[EXTRACTED RECORDS — start]

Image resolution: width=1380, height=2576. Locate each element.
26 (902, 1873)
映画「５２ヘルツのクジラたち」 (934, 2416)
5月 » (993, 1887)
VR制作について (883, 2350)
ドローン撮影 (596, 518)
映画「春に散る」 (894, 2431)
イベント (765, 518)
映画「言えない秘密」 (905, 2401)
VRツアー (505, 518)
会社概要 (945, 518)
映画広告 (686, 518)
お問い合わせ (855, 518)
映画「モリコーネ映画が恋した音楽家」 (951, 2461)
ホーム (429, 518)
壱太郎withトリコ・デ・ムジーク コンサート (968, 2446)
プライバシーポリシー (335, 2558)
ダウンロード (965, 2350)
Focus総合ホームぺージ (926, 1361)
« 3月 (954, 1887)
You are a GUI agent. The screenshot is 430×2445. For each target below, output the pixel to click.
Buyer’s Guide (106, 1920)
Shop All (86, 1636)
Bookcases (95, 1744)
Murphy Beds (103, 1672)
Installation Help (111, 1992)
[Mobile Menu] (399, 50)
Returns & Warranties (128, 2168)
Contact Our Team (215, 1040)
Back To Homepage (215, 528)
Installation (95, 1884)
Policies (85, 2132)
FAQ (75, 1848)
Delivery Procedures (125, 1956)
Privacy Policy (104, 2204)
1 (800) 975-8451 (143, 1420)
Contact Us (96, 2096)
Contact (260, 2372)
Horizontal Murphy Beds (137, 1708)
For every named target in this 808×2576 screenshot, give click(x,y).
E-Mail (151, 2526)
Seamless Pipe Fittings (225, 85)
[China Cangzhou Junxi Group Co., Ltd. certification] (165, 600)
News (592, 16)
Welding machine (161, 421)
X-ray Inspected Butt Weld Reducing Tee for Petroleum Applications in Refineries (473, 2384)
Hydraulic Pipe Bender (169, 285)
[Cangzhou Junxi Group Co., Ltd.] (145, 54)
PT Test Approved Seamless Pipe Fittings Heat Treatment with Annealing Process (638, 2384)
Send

[EXTRACTED RECORDS — finish]

Whichever lines of the material hold the word "Group", find and copy them.

[China Cangzhou Junxi Group Co., Ltd. certification] (165, 600)
[Cangzhou Junxi Group Co., Ltd.] (145, 54)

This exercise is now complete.